Results from the phase 2 IMGN853-0420 study demonstrate that mirvetuximab soravtansine plus carboplatin shows encouraging clinical activity with manageable safety among patients with platinum-sensitive ovarian cancer expressing folate receptor alpha (FRα).

These findings were presented by Gottfried Konecny, MD, University of California, Los Angeles, California, at the 2026 Society of Gynecologic Oncology (SGO) Annual Meeting in San Juan, Puerto Rico.

In this single-arm study, 125 patients with measurable, recurrent FRα-expressing platinum-sensitive ovarian cancer who had received 1 prior line of platinum-based chemotherapy received 6 mg/kg of mirvetuximab soravtansine (adjusted by ideal body weight) plus carboplatin (AUC 5) every 3 weeks for 6 to 8 cycles, followed by mirvetuximab soravtansine monotherapy. The primary end point was objective response rate (ORR) in both the overall population and the FRα ≥ 50% population (n = 102). Key secondary end points included duration of response, progression-free survival (PFS), overall survival (OS), and safety. 

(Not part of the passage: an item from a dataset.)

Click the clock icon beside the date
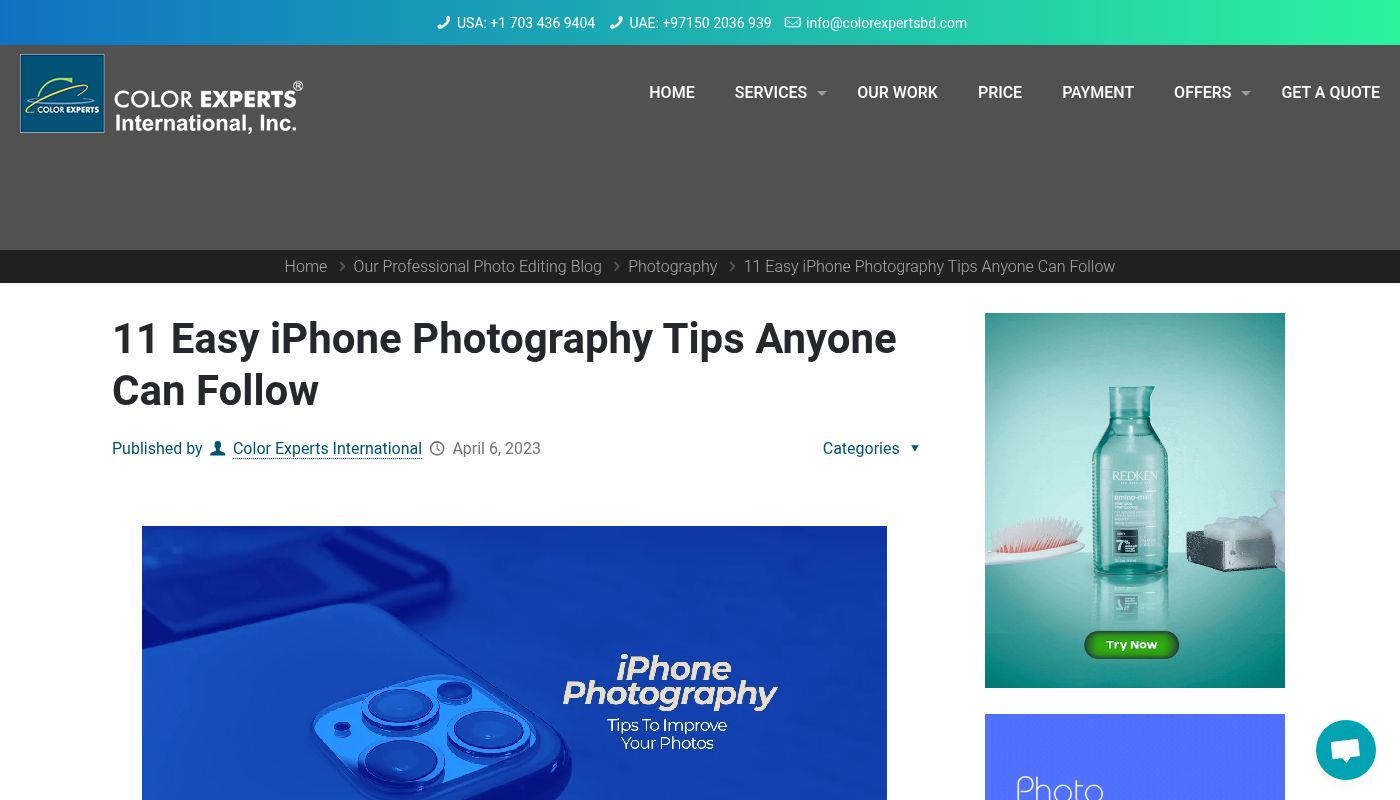The width and height of the screenshot is (1400, 800). (x=437, y=448)
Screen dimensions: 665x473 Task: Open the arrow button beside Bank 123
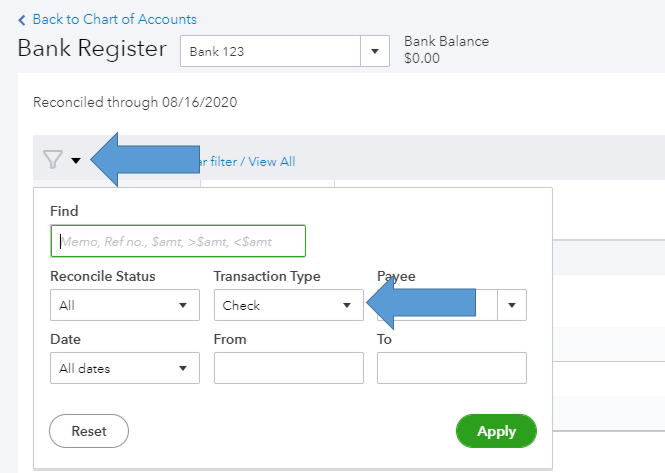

At analysis, the confirmed ORR was 62.7% in the FRα ≥ 50% population, with 9 complete responses and 55 partial responses. The confirmed ORR was 62.4% in the overall population. Following maintenance therapy, additional responses increased ORR to 68%. Median duration of response was 11.2 months, and median PFS was 11 months. OS data were immature. Activity was observed across subgroups, including patients previously treated with PARP inhibitors (n = 61). 

The most frequently reported treatment-related adverse events included grade 1/2 blurred vision (81%) and corneal events (74%), which improved to grade ≤ 1 in 90% of patients. Grade ≥3 adverse events occurred in 65% of patients and were driven by hematologic adverse events in 26% of patients. Grade ≥3 adverse events occurred during study treatment in 81% of patients. Mirvetuximab soravtansine and/or carboplatin dose reductions (54%) and treatment discontinuations (20%) were mainly due to hematologic (7%), respiratory (7%), and ocular (2%) adverse events. The rate of adjudicated pneumonitis was 15%, of which 4% were grade ≥ 3, and led to 2 deaths in patients with preexisting cardiopulmonary disorders. 

Results show “comparable efficacy to pre-PARP [inhibitor] era benchmarks and established for the first time the safety and efficacy of continuing [mirvetuximab soravtansine] after carboplatin,” concluded Dr Konecny. “These findings support further evaluation of [mirvetuximab soravtansine] plus carboplatin as a meaningful treatment option in recurrent [platinum-sensitive ovarian cancer].” 

Source: 

Konecny G, Lim P, Santin A, et al. Mirvetuximab soravtansine plus carboplatin in folate receptor alpha-expressing recurrent platinum-sensitive ovarian cancer. Presented at SGO Annual Meeting on Women’s Cancer. April 10 - 13, 2026; San Juan, Puerto Rico. LBA5.